CÓRDOBA.- El gobernador bonaerense Axel Kicillof desembarcó en Córdoba con varias actividades y el deseo de sondear el clima electoral en una provincia históricamente adversa al kirchnerismo. “A (Javier) Milei le queda poco, vamos a ir a las urnas, vamos a ir con una mejor propuesta”, afirmó con tono encendido en su presentación en un congreso del gremio de la sanidad, Fatsa.
En La Falda, donde el gremio tiene un hotel, fue recibido por el sindicalista Héctor Daer.

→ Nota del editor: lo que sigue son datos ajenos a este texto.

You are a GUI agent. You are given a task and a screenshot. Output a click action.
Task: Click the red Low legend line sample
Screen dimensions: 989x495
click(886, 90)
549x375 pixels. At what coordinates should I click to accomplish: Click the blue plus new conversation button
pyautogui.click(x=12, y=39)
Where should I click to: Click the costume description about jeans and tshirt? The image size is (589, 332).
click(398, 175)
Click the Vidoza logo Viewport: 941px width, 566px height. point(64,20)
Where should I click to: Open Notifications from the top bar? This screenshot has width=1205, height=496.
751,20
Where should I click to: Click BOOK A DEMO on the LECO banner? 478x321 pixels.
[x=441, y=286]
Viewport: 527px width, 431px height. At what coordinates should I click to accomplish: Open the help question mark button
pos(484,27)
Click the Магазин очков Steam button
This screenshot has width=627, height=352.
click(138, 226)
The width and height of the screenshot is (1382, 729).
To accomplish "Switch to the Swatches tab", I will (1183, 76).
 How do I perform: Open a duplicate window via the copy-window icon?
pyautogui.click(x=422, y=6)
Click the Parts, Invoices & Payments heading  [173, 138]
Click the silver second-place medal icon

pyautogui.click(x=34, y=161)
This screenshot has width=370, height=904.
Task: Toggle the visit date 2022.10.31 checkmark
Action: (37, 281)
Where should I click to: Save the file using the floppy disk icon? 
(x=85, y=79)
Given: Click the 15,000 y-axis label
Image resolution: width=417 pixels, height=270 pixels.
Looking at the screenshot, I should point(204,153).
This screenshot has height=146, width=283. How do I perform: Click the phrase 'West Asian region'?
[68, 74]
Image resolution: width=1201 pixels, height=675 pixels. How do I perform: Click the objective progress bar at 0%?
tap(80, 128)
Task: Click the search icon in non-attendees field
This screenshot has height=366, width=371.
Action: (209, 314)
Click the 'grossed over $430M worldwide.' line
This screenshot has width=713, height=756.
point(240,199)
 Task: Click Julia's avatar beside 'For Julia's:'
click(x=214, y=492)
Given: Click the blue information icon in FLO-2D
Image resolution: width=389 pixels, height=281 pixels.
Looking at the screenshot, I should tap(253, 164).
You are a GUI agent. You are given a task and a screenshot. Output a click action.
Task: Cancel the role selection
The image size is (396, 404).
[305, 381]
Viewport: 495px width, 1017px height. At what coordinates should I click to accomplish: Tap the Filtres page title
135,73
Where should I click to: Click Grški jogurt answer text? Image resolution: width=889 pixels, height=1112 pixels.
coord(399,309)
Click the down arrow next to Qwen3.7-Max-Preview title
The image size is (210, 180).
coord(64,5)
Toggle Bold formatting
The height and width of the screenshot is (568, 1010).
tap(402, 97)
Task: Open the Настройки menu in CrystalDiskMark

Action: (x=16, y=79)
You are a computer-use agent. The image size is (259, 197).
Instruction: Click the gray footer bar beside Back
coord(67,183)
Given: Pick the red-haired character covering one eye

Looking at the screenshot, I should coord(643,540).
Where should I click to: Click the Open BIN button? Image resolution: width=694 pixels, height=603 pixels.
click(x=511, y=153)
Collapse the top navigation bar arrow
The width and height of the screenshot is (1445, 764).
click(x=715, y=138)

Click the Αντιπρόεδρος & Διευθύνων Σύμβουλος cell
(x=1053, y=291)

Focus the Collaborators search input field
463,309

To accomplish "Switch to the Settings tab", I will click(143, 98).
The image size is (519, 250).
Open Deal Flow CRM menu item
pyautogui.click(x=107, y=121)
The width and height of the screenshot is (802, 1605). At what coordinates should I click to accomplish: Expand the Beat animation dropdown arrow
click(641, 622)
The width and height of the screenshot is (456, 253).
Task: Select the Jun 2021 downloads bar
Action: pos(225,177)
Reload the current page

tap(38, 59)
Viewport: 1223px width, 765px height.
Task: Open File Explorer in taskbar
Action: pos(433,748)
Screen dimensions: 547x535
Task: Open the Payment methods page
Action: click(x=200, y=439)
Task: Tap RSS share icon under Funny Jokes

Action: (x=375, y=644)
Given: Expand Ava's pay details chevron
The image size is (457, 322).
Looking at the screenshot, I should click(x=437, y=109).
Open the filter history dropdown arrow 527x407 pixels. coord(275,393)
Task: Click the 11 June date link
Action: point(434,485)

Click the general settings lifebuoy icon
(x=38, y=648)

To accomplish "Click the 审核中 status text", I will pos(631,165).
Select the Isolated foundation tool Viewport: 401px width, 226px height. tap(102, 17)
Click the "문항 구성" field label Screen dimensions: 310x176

El exsecretario general de la CGT lo presentó al bonaerense como “la mejor opción” de candidato del peronismo para la presidencia.

En el distrito más antikirchernista de la Argentina, Kicillof no verá a su par Martín Llaryora, quien está en la Expo Minera de San Juan y tampoco a Natalia de la Sota, que compite por fuera del PJ provincial.
La diputada nacional, que lanzó su propio espacio el año pasado, suele ser mencionada como potencial compañera de fórmula si el bonaerense es candidato.
El exsenador Carlos Caserio lo acompaña en las reuniones en La Falda y Cosquín. Al llegar al congreso de Fatsa, en diálogo con los periodistas, Kicillof aseguró que hay un aumento de la presión sobre las administraciones locales por demandas de la sociedad. “El Gobierno nacional piensa que hay que asfixiar, ahogar y fundir a las provincias”, afirmó.

“Creció la necesidad de atención, de medicamentos y de consultas, de estudios en los hospitales municipales, provinciales, en los centros de salud; hay lugares que subió un 65%”, apuntó. Vinculó esa realidad con que hay gente que perdió el empleo o se quedó sin cobertura de salud.
Añadió que “ha caído la recaudación en Córdoba y en todas las provincias del país”.
Kicillof insistió en que la gestión libertaria recortó obras, medicamentos y programas para jubilados y docentes: “Piensan que gobernar el país es andar por el mundo dando conferencias y que la salud, la educación, el laburo y la infraestructura son problemas de los gobernadores o de los intendentes a los que a la vez los deja sin un mango”.
Ya en la presentación ante el auditorio de Fatsa, Kicillof -sentado en el estrado con la dirigencia gremial- sostuvo que “lo de Milei es un experimento a escala mundial, es un experimento de la ultraderecha que están llevando adelante y que fracasó”.
Aunque se lo vio enfervorizado en el discurso, en sus declaraciones aseguró que no es una recorrida como pre candidato sino como gobernador de Buenos Aires.
“Vamos a defender al trabajo, a la cultura, a la universidad, a nuestros trabajadores, a los derechos y a lo que es nuestro y nuestra historia, a las Islas Malvinas, a los abuelos y a nuestra Patria”, definió en otro pasaje de su discurso.
“A Milei le queda poco, vamos a ir a las urnas, vamos a ir con una mejor propuesta, vamos a hablar con todos y vamos defender la salud, la educación y el trabajo argentino”, agregó.